The son of pioneer parents, Morris Dempse Lack was born in Shasta County, California December 25, 1873. He began his career as Deputy Sheriff of Shasta County in 1902. In 1907, Lack was elected to his first of three terms as Shasta County Assessor. He resigned in his third four-year term to become Secretary of the State Board of Equalization. Lack resigned March 25, 1926 to become Vice-Chairman and Tax Counselor of the California Taxpayers Association of Los Angeles. He joined the Pacific Gas and Electric Company in 1930 as manager of the tax department and was promoted to special counselor of the company in 1947. He died in November 1952.

Dixwell L. Pierce

DIXWELL L. PIERCE
1926–1963

Dixwell Pierce was born on a ranch in Davis September 11, 1897. He earned his doctorate in law from the University of California in 1921 and was admitted to the California Bar that same year.

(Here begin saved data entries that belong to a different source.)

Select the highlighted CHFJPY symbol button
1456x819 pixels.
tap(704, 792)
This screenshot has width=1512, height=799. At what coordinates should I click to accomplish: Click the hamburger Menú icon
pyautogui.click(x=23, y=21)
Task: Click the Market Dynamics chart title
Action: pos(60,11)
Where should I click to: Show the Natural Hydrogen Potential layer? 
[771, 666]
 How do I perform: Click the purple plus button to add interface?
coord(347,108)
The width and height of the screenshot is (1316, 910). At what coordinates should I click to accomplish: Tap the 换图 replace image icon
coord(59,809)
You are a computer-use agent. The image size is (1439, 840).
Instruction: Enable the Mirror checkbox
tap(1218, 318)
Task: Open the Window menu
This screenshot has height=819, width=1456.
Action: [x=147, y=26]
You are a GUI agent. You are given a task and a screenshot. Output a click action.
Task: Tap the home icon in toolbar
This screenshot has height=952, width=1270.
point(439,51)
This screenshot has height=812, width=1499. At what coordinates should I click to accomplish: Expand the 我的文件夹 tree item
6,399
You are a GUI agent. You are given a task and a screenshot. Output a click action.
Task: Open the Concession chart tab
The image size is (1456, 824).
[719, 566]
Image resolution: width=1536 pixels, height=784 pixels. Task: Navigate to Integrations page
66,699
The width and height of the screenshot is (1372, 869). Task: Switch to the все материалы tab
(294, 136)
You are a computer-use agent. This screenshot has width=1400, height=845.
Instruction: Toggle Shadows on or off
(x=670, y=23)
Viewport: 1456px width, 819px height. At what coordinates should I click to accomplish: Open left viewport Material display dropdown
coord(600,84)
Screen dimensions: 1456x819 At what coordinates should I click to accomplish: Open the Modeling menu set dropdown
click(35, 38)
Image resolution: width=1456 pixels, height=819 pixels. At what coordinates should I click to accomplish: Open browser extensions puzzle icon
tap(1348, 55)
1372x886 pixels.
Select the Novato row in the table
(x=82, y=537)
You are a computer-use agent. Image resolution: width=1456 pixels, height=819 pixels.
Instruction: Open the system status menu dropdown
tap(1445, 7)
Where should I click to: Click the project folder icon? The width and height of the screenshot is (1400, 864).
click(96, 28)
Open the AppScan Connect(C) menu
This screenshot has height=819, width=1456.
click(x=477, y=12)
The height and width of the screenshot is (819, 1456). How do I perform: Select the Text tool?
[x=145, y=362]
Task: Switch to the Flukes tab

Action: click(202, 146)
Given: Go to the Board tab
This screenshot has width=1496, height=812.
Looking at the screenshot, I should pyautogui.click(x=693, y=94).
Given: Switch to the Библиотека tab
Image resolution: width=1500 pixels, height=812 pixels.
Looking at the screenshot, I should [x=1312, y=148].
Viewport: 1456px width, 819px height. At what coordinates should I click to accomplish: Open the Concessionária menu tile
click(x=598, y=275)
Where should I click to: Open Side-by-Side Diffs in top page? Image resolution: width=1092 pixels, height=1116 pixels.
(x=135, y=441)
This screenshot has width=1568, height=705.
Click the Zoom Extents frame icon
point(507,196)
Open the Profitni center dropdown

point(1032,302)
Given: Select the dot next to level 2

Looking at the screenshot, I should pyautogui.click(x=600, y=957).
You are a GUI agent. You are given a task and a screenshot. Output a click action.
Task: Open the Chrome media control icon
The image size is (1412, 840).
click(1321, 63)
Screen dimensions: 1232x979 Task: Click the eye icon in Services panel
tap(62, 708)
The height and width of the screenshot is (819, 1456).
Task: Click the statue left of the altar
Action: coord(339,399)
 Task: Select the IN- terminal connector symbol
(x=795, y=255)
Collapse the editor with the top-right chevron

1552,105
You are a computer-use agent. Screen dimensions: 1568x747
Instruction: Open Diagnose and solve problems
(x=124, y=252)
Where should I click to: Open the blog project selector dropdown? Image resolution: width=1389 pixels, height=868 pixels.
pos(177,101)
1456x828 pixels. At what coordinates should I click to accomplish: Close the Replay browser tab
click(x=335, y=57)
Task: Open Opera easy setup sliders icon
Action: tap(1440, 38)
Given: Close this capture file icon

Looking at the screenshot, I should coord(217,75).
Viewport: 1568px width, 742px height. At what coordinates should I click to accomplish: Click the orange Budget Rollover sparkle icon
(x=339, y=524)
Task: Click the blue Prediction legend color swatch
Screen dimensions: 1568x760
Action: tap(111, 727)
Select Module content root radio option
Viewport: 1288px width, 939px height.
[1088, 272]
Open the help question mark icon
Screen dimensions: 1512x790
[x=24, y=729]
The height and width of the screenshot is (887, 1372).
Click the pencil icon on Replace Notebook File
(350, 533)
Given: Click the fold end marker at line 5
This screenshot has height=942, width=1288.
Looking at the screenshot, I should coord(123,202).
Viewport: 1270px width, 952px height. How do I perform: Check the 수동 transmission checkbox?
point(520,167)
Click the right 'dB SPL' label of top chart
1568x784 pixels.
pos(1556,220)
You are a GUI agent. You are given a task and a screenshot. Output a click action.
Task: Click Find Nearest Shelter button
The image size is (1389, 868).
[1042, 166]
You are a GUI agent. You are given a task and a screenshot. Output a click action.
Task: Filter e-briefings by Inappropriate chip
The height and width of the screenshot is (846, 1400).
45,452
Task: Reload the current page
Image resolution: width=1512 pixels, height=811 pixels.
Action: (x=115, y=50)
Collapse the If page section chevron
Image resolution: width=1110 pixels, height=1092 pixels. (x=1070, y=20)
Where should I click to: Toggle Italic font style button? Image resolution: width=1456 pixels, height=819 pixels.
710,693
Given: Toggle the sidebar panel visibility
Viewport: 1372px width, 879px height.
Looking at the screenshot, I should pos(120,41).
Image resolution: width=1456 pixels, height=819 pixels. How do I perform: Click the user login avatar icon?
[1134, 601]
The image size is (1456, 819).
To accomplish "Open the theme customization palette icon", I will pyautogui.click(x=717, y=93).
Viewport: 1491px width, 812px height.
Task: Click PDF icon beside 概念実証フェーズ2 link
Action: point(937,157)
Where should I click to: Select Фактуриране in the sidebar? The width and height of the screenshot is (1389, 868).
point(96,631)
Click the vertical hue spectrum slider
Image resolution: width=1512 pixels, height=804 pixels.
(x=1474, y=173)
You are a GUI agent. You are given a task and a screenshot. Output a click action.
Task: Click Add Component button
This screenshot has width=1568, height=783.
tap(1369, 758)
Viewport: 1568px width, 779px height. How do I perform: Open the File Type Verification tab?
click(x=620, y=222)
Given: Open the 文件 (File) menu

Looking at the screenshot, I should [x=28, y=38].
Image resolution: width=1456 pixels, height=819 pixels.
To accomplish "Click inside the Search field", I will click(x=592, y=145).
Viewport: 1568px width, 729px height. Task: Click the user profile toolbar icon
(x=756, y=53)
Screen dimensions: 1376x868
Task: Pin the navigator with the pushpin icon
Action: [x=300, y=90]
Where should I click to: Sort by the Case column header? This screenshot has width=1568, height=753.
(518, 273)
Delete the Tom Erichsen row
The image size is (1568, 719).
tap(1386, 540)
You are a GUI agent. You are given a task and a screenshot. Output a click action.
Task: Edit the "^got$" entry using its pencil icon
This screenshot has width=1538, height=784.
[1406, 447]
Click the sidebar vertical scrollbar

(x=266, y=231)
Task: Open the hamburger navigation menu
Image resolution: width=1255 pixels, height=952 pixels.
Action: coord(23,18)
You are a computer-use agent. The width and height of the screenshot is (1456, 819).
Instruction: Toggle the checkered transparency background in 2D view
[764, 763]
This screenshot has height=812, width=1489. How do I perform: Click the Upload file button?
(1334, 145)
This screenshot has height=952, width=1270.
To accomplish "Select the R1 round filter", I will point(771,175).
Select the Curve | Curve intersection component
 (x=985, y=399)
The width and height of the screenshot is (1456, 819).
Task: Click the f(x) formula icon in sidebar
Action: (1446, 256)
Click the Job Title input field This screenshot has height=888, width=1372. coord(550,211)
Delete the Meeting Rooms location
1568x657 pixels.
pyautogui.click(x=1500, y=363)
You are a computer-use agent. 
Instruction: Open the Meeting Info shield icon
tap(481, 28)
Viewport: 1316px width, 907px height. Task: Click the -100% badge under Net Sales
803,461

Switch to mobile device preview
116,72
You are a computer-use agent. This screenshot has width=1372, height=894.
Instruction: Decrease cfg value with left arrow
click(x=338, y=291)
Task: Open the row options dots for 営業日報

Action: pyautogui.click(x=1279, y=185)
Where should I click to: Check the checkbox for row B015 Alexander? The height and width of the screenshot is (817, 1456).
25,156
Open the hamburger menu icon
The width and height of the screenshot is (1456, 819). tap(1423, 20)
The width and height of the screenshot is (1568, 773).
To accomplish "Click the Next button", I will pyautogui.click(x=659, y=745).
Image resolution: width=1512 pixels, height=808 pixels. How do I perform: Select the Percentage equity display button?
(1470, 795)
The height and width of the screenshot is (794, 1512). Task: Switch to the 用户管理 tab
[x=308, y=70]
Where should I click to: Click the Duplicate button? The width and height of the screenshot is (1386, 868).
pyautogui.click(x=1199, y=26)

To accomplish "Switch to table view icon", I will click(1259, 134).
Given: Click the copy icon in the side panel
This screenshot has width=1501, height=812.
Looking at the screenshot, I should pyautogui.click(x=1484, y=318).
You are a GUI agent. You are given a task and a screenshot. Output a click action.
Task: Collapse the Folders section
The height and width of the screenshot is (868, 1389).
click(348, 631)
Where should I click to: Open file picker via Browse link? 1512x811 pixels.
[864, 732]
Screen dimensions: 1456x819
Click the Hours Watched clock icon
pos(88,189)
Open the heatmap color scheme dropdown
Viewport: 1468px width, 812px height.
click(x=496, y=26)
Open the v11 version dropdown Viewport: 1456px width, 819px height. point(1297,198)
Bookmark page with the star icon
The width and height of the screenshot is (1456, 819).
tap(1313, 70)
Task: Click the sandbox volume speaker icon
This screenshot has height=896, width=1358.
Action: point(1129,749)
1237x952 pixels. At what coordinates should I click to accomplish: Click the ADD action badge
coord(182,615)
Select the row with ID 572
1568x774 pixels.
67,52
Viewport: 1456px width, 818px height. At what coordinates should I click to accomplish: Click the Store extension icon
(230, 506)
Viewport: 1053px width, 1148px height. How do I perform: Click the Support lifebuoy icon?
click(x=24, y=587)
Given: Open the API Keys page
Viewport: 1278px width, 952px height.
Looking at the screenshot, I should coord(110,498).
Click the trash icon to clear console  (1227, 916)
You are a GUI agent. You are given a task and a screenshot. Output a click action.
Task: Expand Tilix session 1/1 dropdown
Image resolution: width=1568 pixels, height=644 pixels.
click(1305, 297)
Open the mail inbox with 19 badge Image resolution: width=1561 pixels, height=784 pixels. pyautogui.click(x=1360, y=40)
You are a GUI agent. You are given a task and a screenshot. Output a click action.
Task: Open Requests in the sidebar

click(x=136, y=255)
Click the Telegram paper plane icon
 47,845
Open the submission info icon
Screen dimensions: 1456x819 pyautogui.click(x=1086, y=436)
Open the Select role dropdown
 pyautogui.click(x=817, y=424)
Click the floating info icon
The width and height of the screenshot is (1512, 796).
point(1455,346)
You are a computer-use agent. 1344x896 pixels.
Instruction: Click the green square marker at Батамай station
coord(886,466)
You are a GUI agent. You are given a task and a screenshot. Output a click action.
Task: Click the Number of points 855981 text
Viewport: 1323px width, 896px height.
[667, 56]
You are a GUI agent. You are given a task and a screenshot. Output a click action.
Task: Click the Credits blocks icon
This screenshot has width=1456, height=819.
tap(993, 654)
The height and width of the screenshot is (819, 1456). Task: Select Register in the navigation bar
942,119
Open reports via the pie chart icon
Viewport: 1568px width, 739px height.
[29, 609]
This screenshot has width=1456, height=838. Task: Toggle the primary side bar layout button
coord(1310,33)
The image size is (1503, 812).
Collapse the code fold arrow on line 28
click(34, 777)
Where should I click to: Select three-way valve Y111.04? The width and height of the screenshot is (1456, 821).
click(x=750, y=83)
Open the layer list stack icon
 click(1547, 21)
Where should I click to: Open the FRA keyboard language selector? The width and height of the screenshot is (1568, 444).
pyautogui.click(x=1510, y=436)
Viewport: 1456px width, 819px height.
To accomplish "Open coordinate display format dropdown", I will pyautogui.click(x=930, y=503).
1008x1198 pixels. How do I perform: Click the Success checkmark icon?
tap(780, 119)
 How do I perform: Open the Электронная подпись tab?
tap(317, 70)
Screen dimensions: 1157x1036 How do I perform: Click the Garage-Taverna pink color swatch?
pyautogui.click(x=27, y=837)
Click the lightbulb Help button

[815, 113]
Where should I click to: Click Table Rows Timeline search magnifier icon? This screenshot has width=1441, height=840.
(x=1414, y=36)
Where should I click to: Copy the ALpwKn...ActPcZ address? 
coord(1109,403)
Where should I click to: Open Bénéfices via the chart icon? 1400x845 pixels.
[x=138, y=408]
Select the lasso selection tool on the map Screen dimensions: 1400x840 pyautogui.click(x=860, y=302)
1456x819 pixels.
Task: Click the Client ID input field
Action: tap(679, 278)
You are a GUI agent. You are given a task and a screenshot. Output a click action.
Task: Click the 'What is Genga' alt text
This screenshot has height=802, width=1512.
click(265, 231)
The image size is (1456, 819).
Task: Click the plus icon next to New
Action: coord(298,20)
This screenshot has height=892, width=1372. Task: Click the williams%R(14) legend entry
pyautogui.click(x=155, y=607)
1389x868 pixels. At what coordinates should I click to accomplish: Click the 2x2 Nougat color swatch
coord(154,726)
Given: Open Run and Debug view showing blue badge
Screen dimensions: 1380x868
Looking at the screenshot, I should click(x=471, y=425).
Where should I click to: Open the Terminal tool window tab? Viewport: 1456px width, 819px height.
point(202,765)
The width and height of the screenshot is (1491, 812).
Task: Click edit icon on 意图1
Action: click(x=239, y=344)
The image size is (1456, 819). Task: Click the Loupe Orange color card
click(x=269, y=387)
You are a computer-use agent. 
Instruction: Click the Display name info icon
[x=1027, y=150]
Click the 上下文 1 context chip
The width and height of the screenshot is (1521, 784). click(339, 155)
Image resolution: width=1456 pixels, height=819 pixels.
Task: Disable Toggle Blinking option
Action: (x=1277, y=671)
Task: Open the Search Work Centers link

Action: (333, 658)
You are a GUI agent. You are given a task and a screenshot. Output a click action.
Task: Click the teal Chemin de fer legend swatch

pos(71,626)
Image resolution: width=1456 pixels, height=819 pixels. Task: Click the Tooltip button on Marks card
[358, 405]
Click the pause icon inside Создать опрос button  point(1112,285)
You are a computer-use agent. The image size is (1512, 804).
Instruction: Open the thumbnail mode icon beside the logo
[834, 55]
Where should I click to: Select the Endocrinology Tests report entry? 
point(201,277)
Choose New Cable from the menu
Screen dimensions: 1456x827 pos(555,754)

Before joining state service Pierce engaged in private law practice in San Francisco from 1921 to 1923. From 1923 to 1925 he was a member of the staff of California’s Attorney General. In 1926 he became a Deputy Attorney General and in 1926 began his career as Executive Secretary for the State Board of Equalization. During Pierce’s long term, the Board staff grew from seven to 2500 employees. He retired from the Board in 1963 and died shortly thereafter on August 22, 1964.

Herbert F. Freeman

HERBERT F. FREEMAN
1963–1971

Herbert Freeman was born in San Francisco September 1, 1908. He earned both his bachelor and masters degrees from the University of California in Berkeley, majoring in accounting and business administration. Freeman entered state service in 1934 as an accountant for the Department of Finance. He joined the staff of the newly created Department of Employment in 1936 as a senior accountant and was subsequently promoted to Departmental Accounting Officer, Comptroller, and finally to Assistant Director of the Department in 1953. In July 1963, Freeman was appointed Executive Secretary of the State Board of Equalization. He retired December 30, 1971.

William W. Dunlop

WILLIAM W. DUNLOP
1972–1977

William Wallace Dunlop was born in San Anselmo, Marin County, California April 22, 1916. His family moved to the Phillipines two years later. Dunlop returned to California to complete his education. He graduated from the University of California at Berkeley with a Bachelor of Science degree in engineering. After graduation, Dunlop worked for Pacific Telephone for two years before joining the California Public Utilities Commission as a junior engineer in 1939. He eventually rose to the highest staff position in 1965 when he became Executive Secretary of the Commission and served for six and one-half years. In 1971 he was appointed Executive Secretary of the State Board of Equalization. Dunlop retired from the Board May 1, 1977.

Douglas D. Bell

DOUGLAS D. BELL
1977–

Douglas Bell was born in Sacramento, California May 15, 1925. He graduated from the University of California, Berkeley with a bachelor of science degree in business administration. Bell joined the Board of Equalization in 1947 as a junior accountant auditor. He worked his way through the ranks and during his thirty years of service with the Board, he was instrumental in virtually every major organizational and systems change within the Board. In May 1977, Bell was unanimously chosen by the Board to succeed William Dunlop as Executive Secretary of the State Board of Equalization. He is the first Board employee ever to have achieved this distinction.